Target organ protection is the bottom line in the treatment of hypertension, and several clinical trials have shown that different agents provide protection to the heart, brain, and kidneys. “For example, in diabetic renal disease, it is clear that blockade of the renin-angiotensin system with angiotensin receptor blockers (ARBs) or angiotensin-converting enzyme (ACE) inhibitors is a superior strategy,” said Dr. Alderman. “We have to use agents appropriately to best accomplish target organ protection.”

The need for target organ protection was echoed by Kenneth A. Jamerson, MD, professor of internal medicine, University of Michigan, Ann Arbor. Major complications of hypertension include kidney damage and stroke. “The primary purpose of hypertension treatment is to prevent these debilitating and life-threatening complications,” he said.

Data from the Heart Outcomes Protection Evaluation and the African American Study of Kidney Disease and Hypertension indicate that ACE inhibitors prevent damage to kidneys and other target organs, said Dr. Jamerson.

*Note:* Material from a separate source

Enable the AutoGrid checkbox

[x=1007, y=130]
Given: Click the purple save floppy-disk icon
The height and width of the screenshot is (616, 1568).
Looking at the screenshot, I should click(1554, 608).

The ARBs may also afford such protection; studies have indicated that ARBs slow progression of kidney disease and reduce the risk of major cardiovascular end points.

Richard B. Devereux, MD, professor of medicine, Cornell University, New York, made a case for the use of combination antihypertensive therapy, noting that more than two drugs are usually needed to get patients to goal blood pressure levels. Blood pressure lowering is additive when drugs with different mechanisms of action are used in combination, which can help to optimize control of blood pressure. Antihypertensive agents can be considered neurohumoral (ACE inhibitors, ARBs, beta blockers, and other sympatholytics), sodium-volume agents (diuretics and calcium antagonists), and others (alpha blockers and direct vasodilators).

Most clinical trials comparing antihypertensive agents have actually been trials of combination therapy because additional agents have been allowed in an attempt to achieve blood pressure control. Although the Antihypertensive and Lipid lowering treatment to prevent Heart Attack Trial (ALLHAT) involved add-on drugs to the principal therapies being compared, it did not fully address the use of combinations, in part because one of the regimens studied, a beta blocker as add-on therapy to an ACE inhibitor, “would be predicted to have subadditive effects on blood pressure because they are in the same general class of antihypertensive agents,” said Dr. Devereux. Thus, blood pressure control was less than optimal in the ACE inhibitor arm of ALLHAT.

Combination therapy is already the norm, but with separate pills, he said. Clinical trials in progress are comparing fixed-dose combinations for the prevention of cardiovascular end points, he indicated.

In the treatment of African Americans with hypertension, JNC 7 varies from guidelines from the International Society on Hypertension in Blacks (ISHIB), which do not advocate specific drug therapy but consider a beta blocker/diuretic, ACE inhibitor/diuretic, ACE inhibitor/calcium antagonist, and an ARB/diuretic as appropriate when combination therapy is needed, said Elizabeth Ofili, MD, MPH, professor of medicine at Morehouse School of Medicine, Atlanta. The ISHIB recommendations, therefore, can be used to guide physicians in individualizing treatment for African Americans, she said.

In the real world, the best approach is a patient-centered one in which assessment is individualized and treatment is tailored to the patient, said Thomas Giles, MD, professor of medicine, Louisiana State University, New Orleans. A team approach using physicians, community health workers, and nurse practitioners often improves treatment compliance and blood pressure reduction, he said.